BEGIN RECORDS FOR THE TASK

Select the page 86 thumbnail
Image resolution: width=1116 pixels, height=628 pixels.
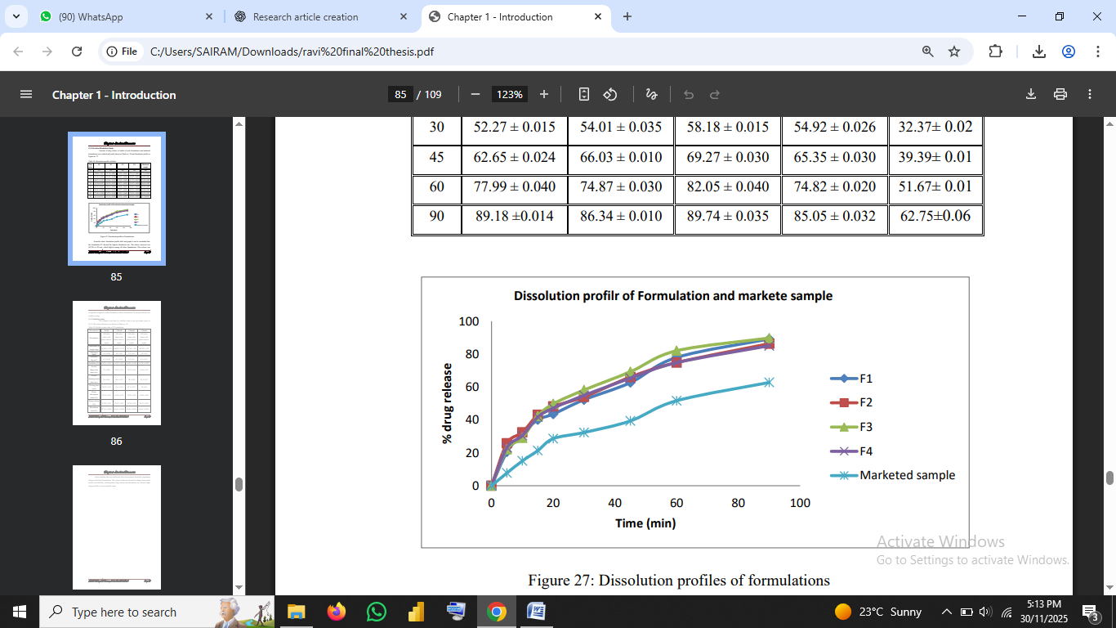point(116,363)
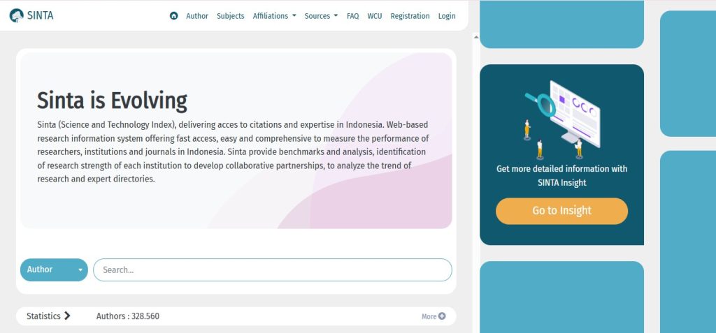Focus the Search text field
The image size is (716, 333).
point(273,269)
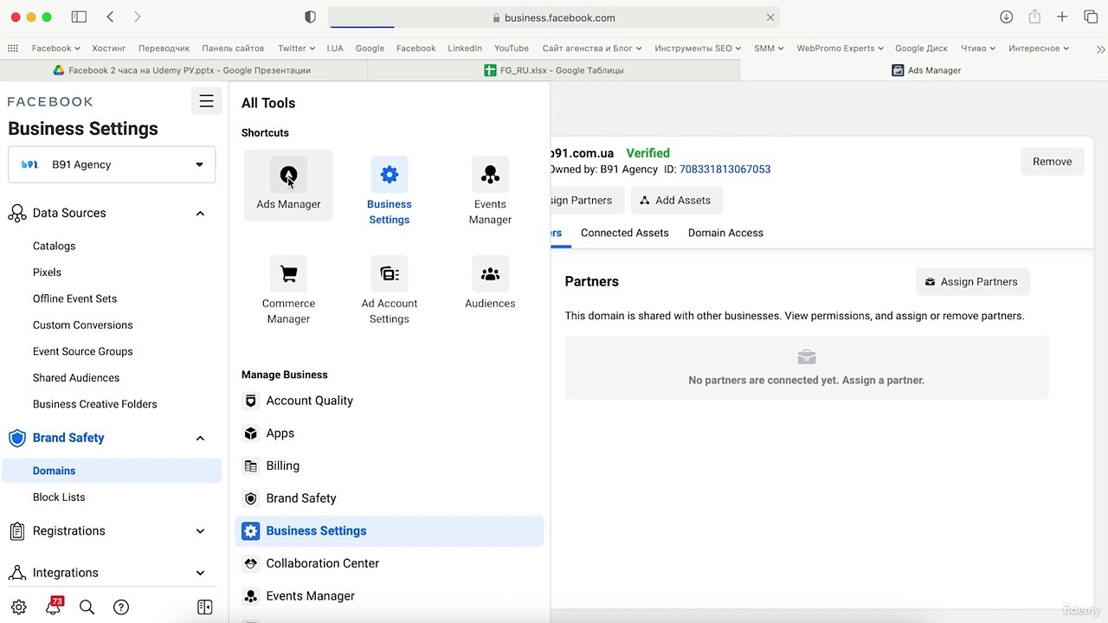This screenshot has height=623, width=1108.
Task: Switch to the Domain Access tab
Action: pyautogui.click(x=725, y=233)
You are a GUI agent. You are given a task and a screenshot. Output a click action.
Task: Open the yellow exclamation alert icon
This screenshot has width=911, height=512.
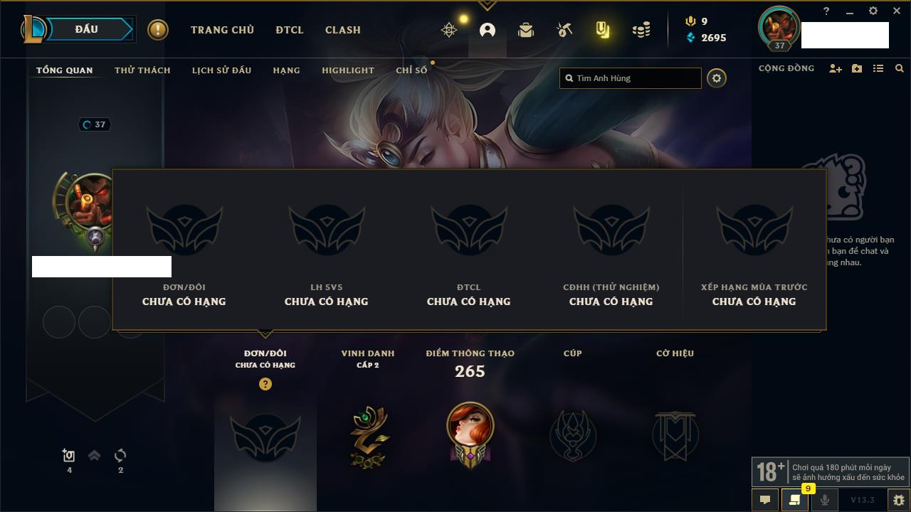tap(157, 30)
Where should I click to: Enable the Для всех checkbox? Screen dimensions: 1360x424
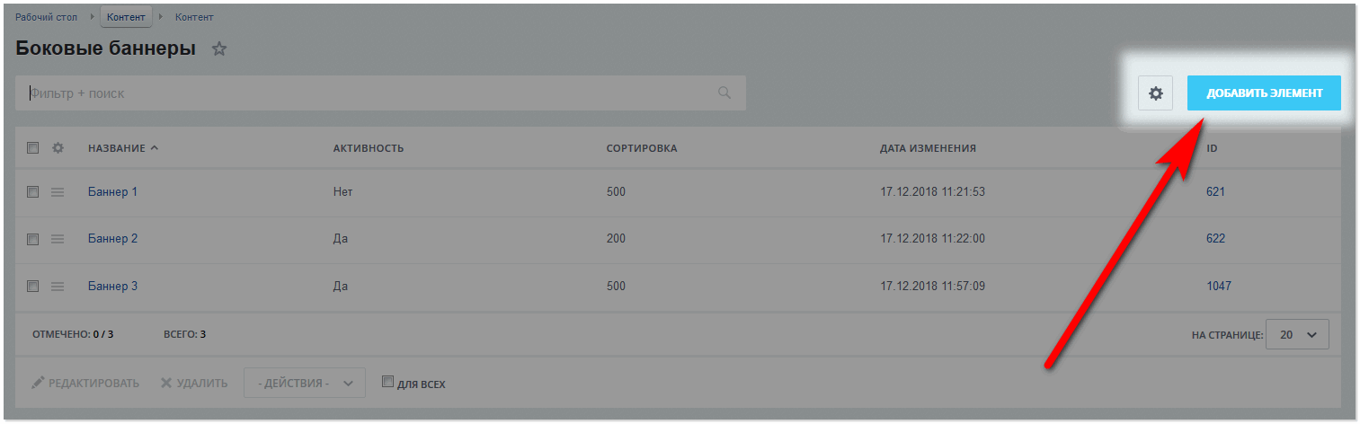[x=387, y=382]
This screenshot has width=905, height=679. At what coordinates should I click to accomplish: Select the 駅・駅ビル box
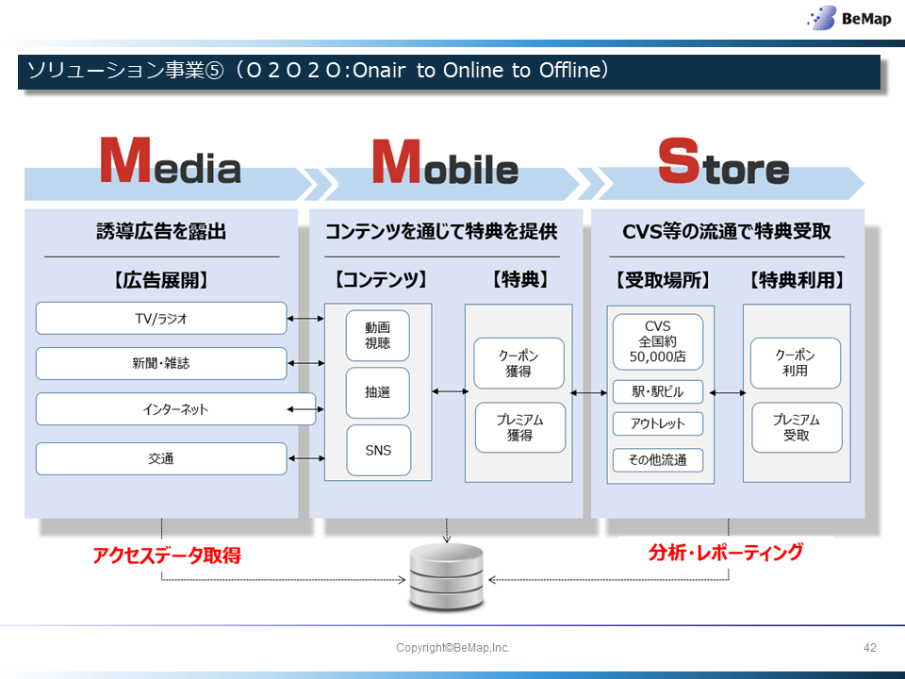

END RECORDS FOR THE TASK

→ **PROMPT**
Restate word for word the lines running from the one with "This screenshot has width=911, height=512." to the end of the entries; pictures are to be left out.

→ **YOUR SOLUTION**
This screenshot has width=911, height=512.
tap(157, 30)
Where should I click to: Enable the Для всех checkbox? Screen dimensions: 1360x424
[x=387, y=382]
This screenshot has width=905, height=679. At what coordinates should I click to accomplish: Select the 駅・駅ビル box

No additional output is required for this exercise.